Exercise 9.1

Figure 9.32 shows the ACFs for 36 random numbers, 360 random numbers and 1,000 random numbers.

a. Explain the differences among these figures. Do they all indicate that the data are white noise?

The plots differ in the size of the autocorrelations and the confidence intervals (blue lines) for each. The confidence interval narrows as there is more observations. Likewise, the autocorrelations tend to approach zero when there are more observations.

There are no significant lags in the ACF plots. All of the ACF plots indicate that the data is white noise.

b. Why are the critical values at different distances from the mean of zero? Why are the autocorrelations different in each figure when they each refer to white noise?

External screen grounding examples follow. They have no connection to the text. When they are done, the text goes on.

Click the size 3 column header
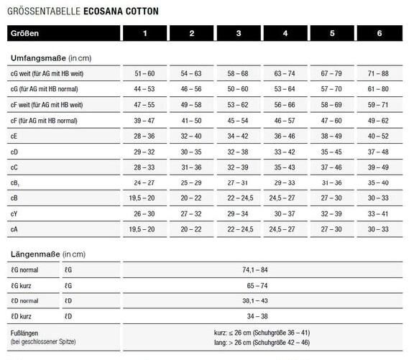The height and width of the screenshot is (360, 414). (239, 34)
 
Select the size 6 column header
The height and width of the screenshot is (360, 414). (379, 34)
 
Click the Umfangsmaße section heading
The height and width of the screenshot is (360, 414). (50, 57)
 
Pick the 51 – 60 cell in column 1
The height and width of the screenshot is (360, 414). (144, 74)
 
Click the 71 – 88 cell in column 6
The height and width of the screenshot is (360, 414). (378, 74)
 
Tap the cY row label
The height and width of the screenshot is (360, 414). (15, 213)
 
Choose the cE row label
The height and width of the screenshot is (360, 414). (14, 136)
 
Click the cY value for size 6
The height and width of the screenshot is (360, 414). (378, 213)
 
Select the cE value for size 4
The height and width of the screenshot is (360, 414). (285, 136)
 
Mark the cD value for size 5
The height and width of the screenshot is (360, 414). (331, 152)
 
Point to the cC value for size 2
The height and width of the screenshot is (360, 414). (191, 167)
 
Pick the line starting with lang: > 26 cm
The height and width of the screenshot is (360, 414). (262, 342)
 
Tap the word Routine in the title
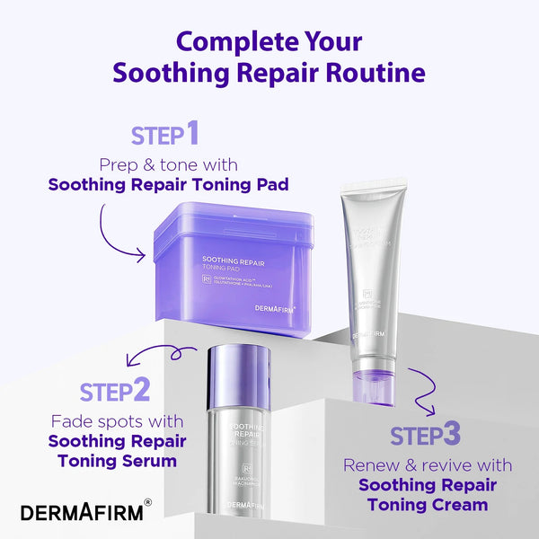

As the sample size increases, the confidence interval narrows due to more precise estimates. Consequently, as the sample size progresses from 36 to 360 to 1,000 samples, the critical values approach zero, reflecting the increased certainty in parameter estimates.

Similarly, although each plot represents white noise, smaller sample sizes may yield seemingly larger autocorrelations due to random chance. As the sample size increases, the estimations tend to converge toward zero.

Exercise 9.2

A classic example of a non-stationary series are stock prices. Plot the daily closing prices for Amazon stock (contained in gafa_stock), along with the ACF and PACF. Explain how each plot shows that the series is non-stationary and should be differenced.

amazon <- gafa_stock |>
  filter(Symbol == 'AMZN') |>
  mutate(Day = row_number()) |>
  update_tsibble(index=Day, regular=T)

plot1 <- amazon |>
  autoplot(Close) +
  labs(title="Amazon Daily Stock Closing Prices", x = "Day")

plot2 <- amazon |>
  ACF(Close) |>
  autoplot() +
  labs(title = "ACF Plot")

plot3 <- amazon |>
  PACF(Close) |>
  autoplot() +
  labs(title = "PACF Plot")

bottom_row <- plot_grid(plot2, plot3)

plot_grid(plot1, bottom_row, ncol=1)

The line plot clearly shows that this data is not stationary based on the apparent upward trend in Amazon daily closing prices. The ACF plot shows very strong autocorrelations which is very slowly decaying. The PACF plot shows a very high autocorrelation at lag 1 as well as some other significant autocorrelations at further lags.

Exercise 9.3

For the following series, find an appropriate Box-Cox transformation and order of differencing in order to obtain stationary data.

a. Turkish GDP from global_economy.

turkey <- global_economy |>
  filter(Country == "Turkey")

turkey |>
  autoplot(GDP) +
  labs(title = "Turkish GDP", x = "Year")

We could use a log transformation on this data.

turkey |>
  autoplot(log(GDP)) +
  labs(title = "Turkish GDP: Log Transformed", x = "Year")

Since the data is recorded yearly, there is no seasonal differencing to apply.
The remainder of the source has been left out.